▶ [EXERCISE OBJECTIVE] Looking at the listing, state how many of its lines contain the string "width". Write only the number.

Segment Start: DATA SECTION

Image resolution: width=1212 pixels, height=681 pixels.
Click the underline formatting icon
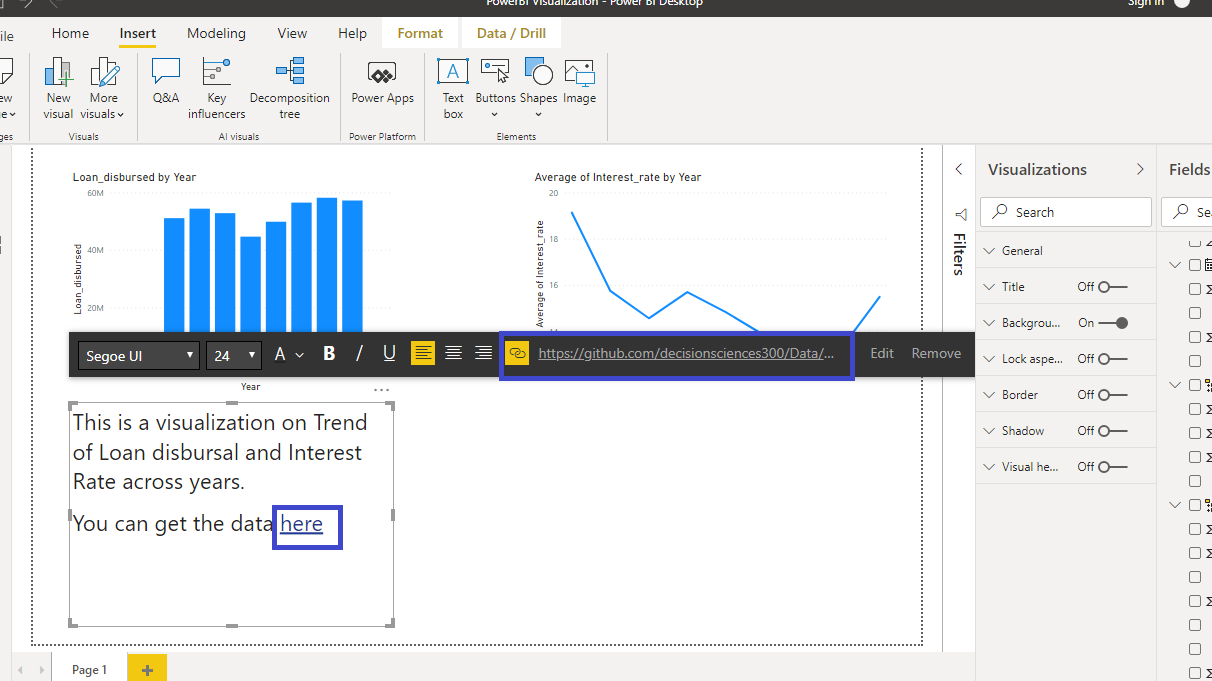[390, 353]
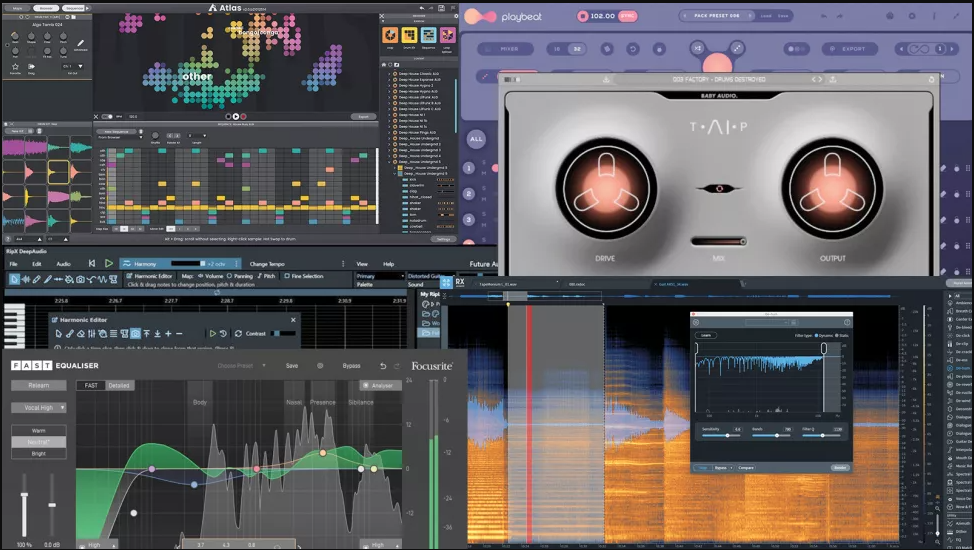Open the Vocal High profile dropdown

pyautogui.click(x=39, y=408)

Segment End: DATA SECTION
Segment Start: DATA SECTION

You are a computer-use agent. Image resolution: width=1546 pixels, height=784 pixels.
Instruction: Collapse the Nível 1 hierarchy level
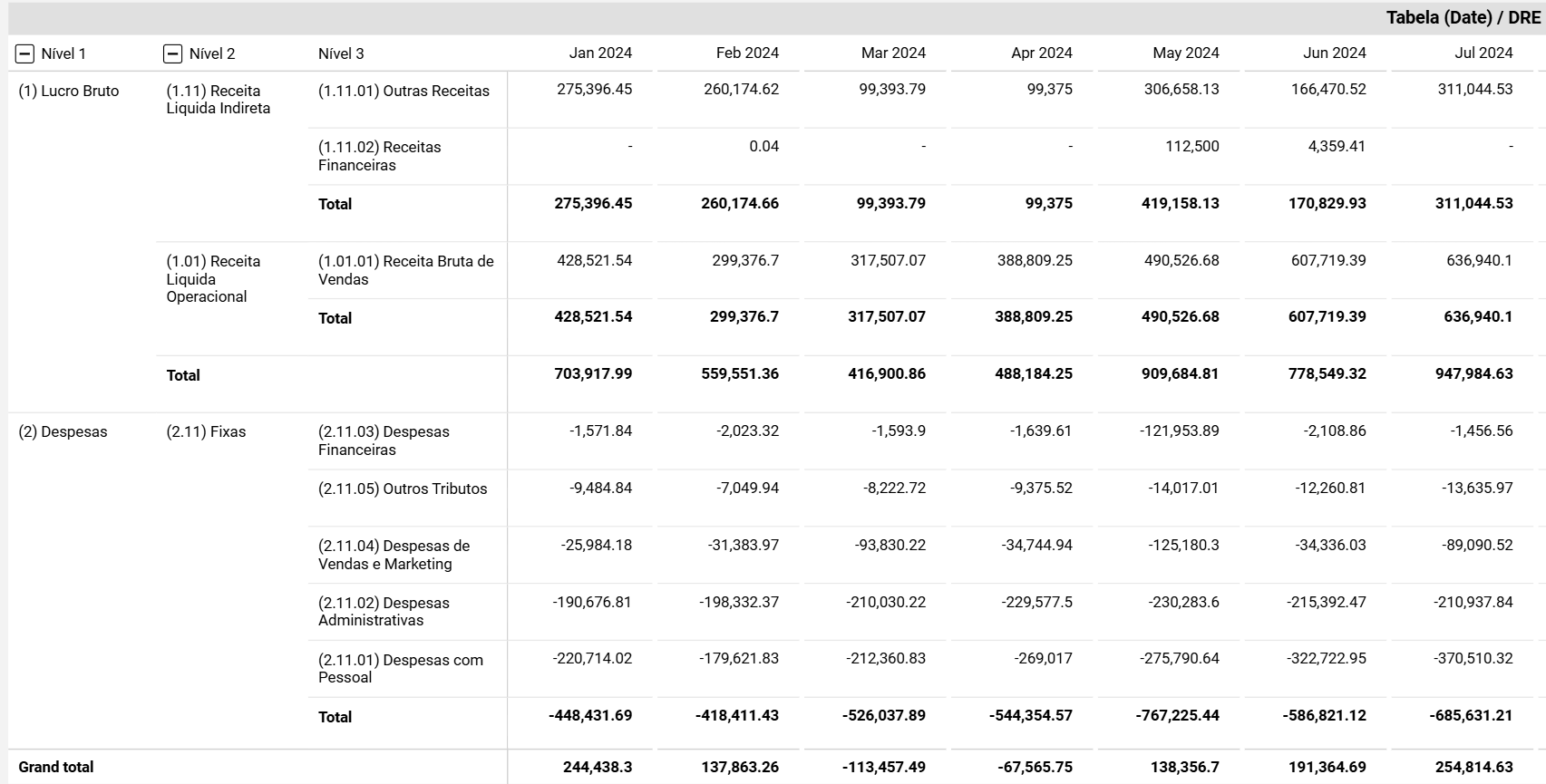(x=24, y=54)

Segment End: DATA SECTION
Segment Start: DATA SECTION

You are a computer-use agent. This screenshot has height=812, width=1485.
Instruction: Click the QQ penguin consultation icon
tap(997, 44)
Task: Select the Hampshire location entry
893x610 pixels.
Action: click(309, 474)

Segment End: DATA SECTION

▶ [RESULT OF THIS EXERCISE] 3